進行中の諫早湾干拓は水害対策といわれていたが、昭和58年の諫早湾防災対策検討委員会中間報告書では3000ha台の締め切りでは水害対策にならないと報告されている。たとえ3900haでも完成後2300haが浸水するとされ、国土保全上重要な問題があると指摘されている。この報告書は諌早市にすら正式に公表されていなかった。農水省や高田長崎県知事は当初から水害対策にはならないことを知りながら、水害対策と偽って県民を説得したのだ。 営農計画も不透明だ。酪農・野菜団地というが、担当の丹羽課長補佐は農水省の計画ではないといい、地元では農水省の計画であるという。県は1年以上かけて利用計画を策定する。公共事業にしては余りにお粗末だ。最も新しい佐賀県有明干拓地では酪農が失敗し県も参加した第3セクターのゴルフ場がある。九州農政局すら農地法違反であるという。

 はたして入植者はいるのだろうか。昨年の計算で10アール当たり110万円だといわれているが、これは工事の経費がかさむと上がっていく。17600mの内部堤防の建設費は7050mの潮受堤防よりも経費がかかるのは当たり前である。受益者である入植者はこの経費の18%を負担することになっている。また、その利子は5%である。

 諫早湾干潟開発の最大の問題点は7050mの潮受堤防の建設である。この堤防建設を中止し、従来のような小規模な地先干拓を実施していたならば、干潟生態系に対する影響は極端に小さくなり、渡り鳥を中心とする諫早湾干潟生態系の保護・保全ができたはずである。

 3500haの面積を持つ諫早平野は2000年の干拓の歴史を持っている。人間の手による干拓は約600年前から行われてきた。しかし、現在では減反と都市政策によりあっと言う間に町ができ小学校、干拓の里などの施設が建設された。優良な農地は次々につぶされている。

 諫早湾沿岸周辺の先人が実施してきた地先干拓は、自然に逆らわない小規模干拓であり、周辺の災害防止、農漁業振興、干潟生態系保全を行ってきた。ラムサール条約に言う「賢明な利用」の典型的な方法だった。今必要なことは干潟生態系を破壊することなく、多くの人々が永久に干潟を利用するような新しい視点に立った干潟利用計画を立案することだ。

 農水省は潮を入れることに大きな抵抗を示している。排水樋門を解放すると干潟はこれまで以上のスピードで堆積するという。しかし、私たちは排水樋門の解放は小潮満潮時までの水位でよいと主張している。大潮の時には樋門を閉めるか流速、水量を落とせばいい。

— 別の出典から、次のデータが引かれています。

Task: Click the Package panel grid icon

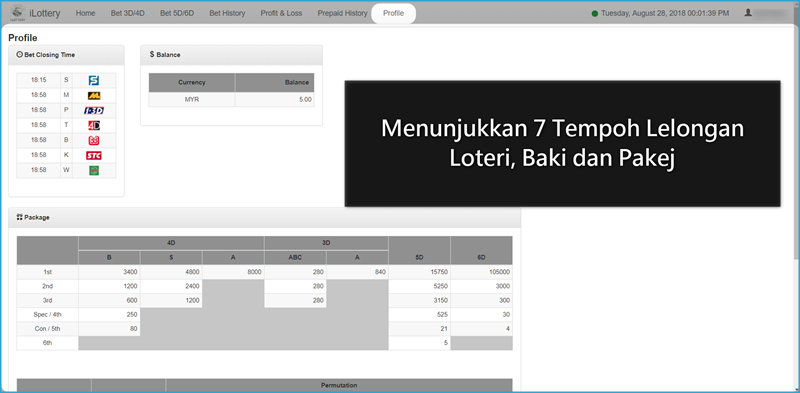Action: (x=19, y=217)
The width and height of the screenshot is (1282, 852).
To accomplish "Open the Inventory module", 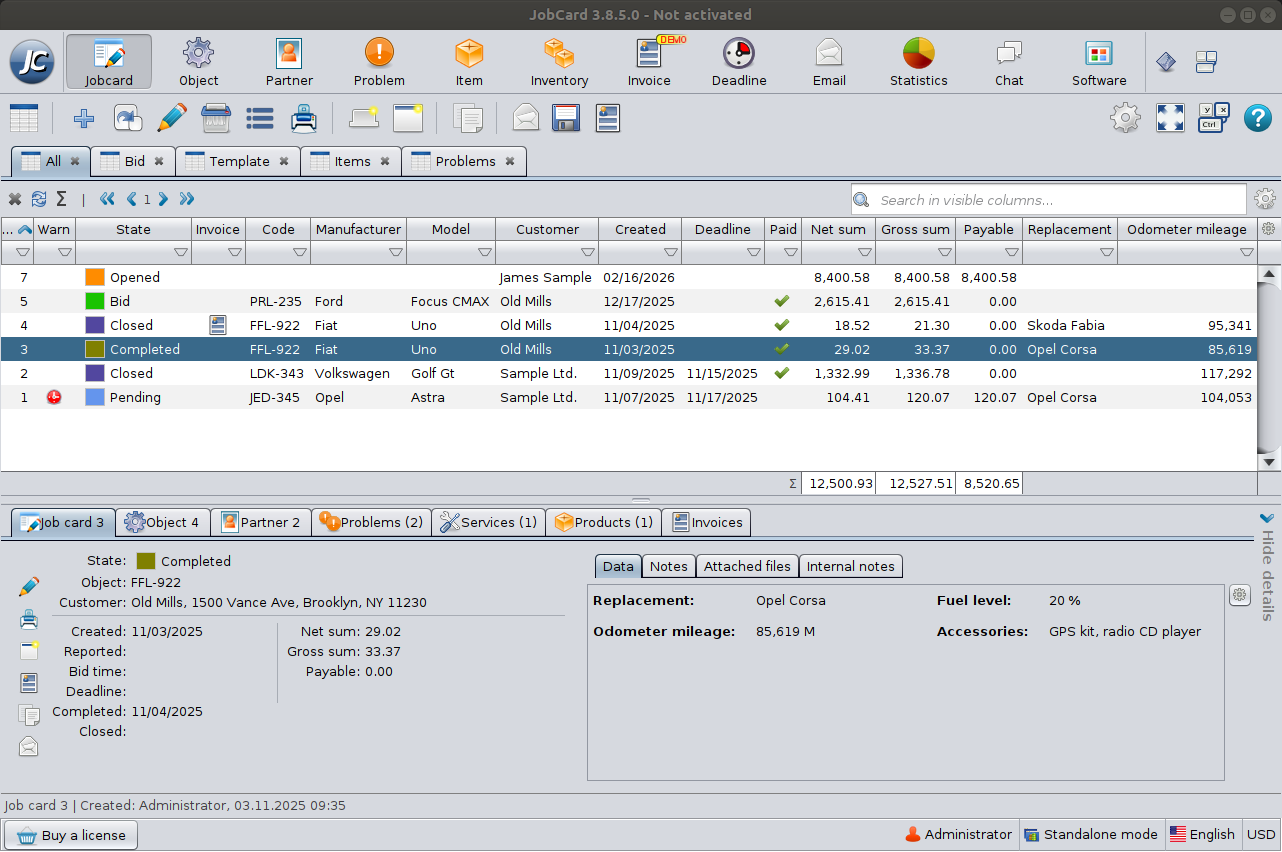I will coord(559,61).
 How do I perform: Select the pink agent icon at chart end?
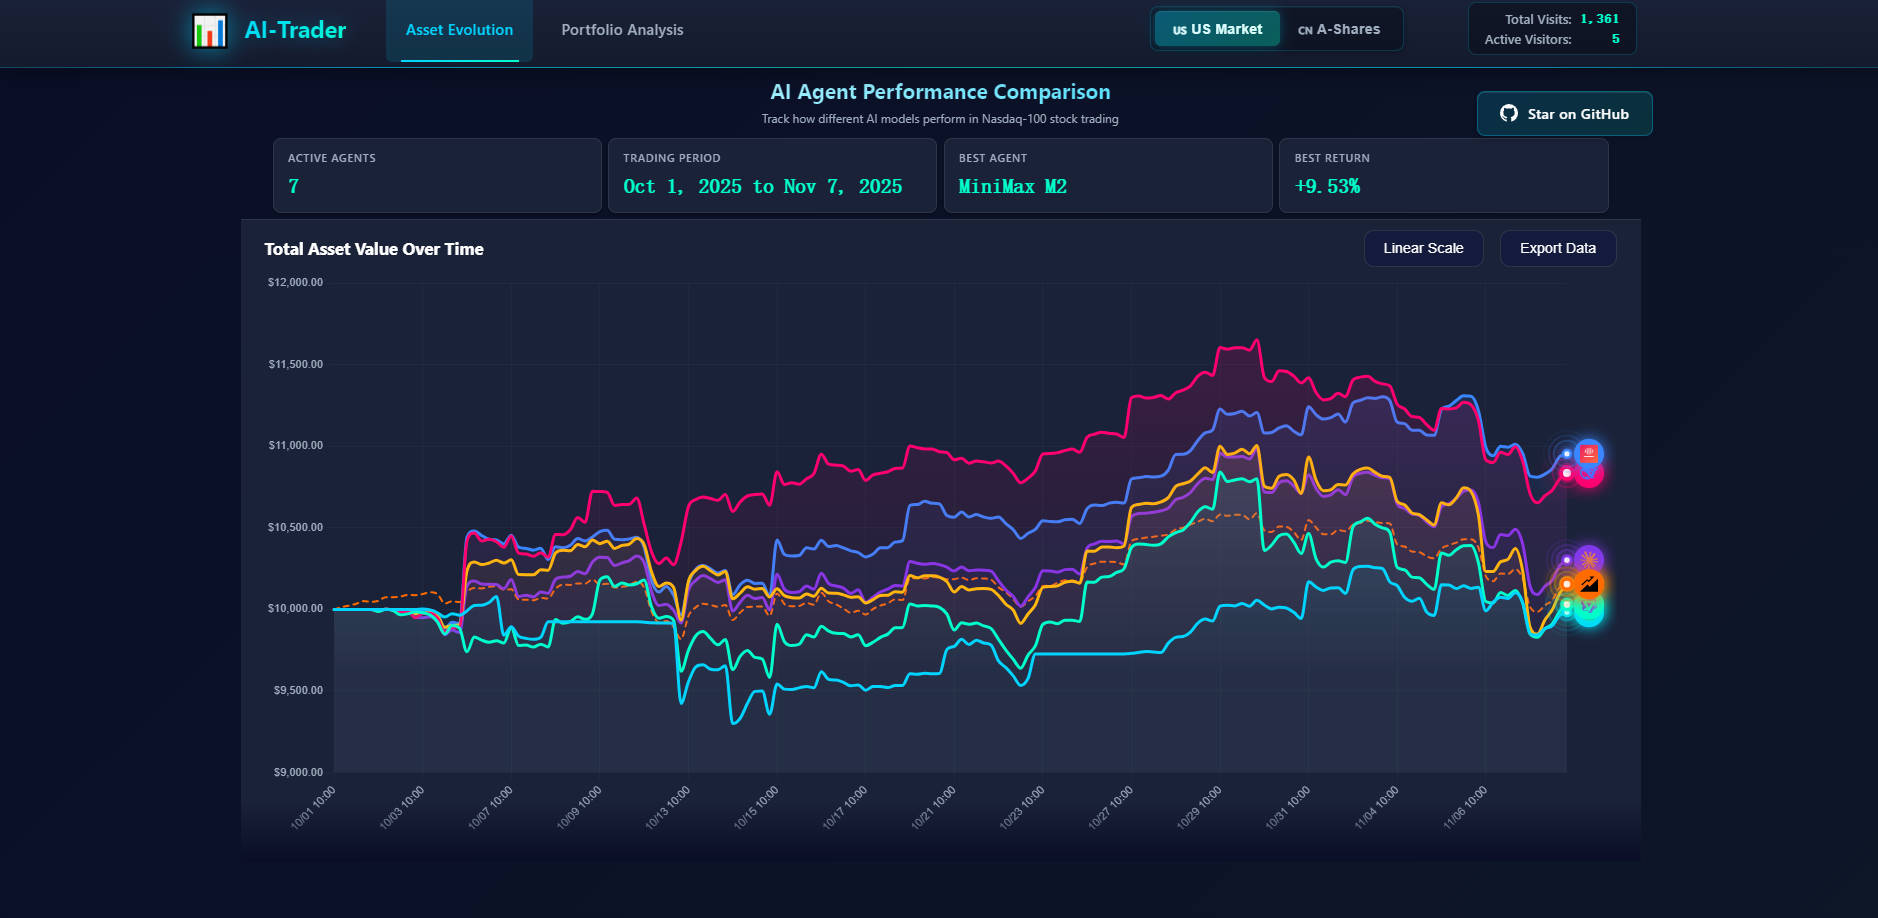(x=1590, y=476)
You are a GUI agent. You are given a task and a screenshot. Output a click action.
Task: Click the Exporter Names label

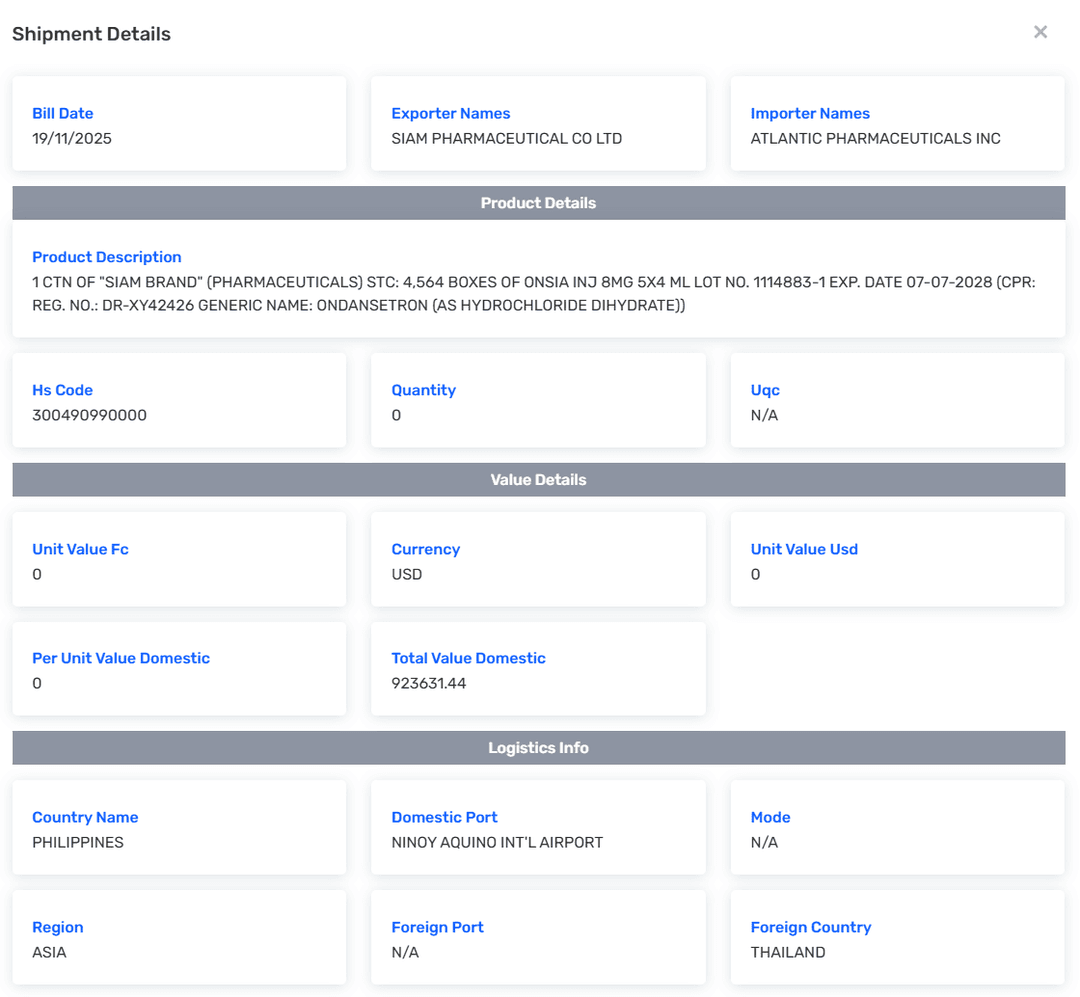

 干拓賛成派が多い小野・森山干拓の低地は何故問題なのか。それは諫早湾全体を締め切る構想があったため戦後第1期工事森山干拓完成後、第2期小野、第3期長田干拓を実施しなかったからだ。従来、堤防の先に干潟が1mから1.5m堆積したころ地先干拓の造成が行われていた。こうすると水抜きによって新たな干拓地は既設干拓地と同じレベルとなり排水問題は解決していた。それを実施しなかったため低地部では2.5〜3mも干潟が堆積してしまい、常時排水が困難になったのである。行政の防災に対する怠慢以外なにものでもない。

 調整池の水位を常時マイナス1mの保つと自然排水が可能というが、大雨で調整池水位が上昇し、堤防外が調整池の水位を超えると排水ができない。それに伴い低地部の自然排水も不可能になる。そのため強制的に排水ポンプで排水する以外に解決の道はない。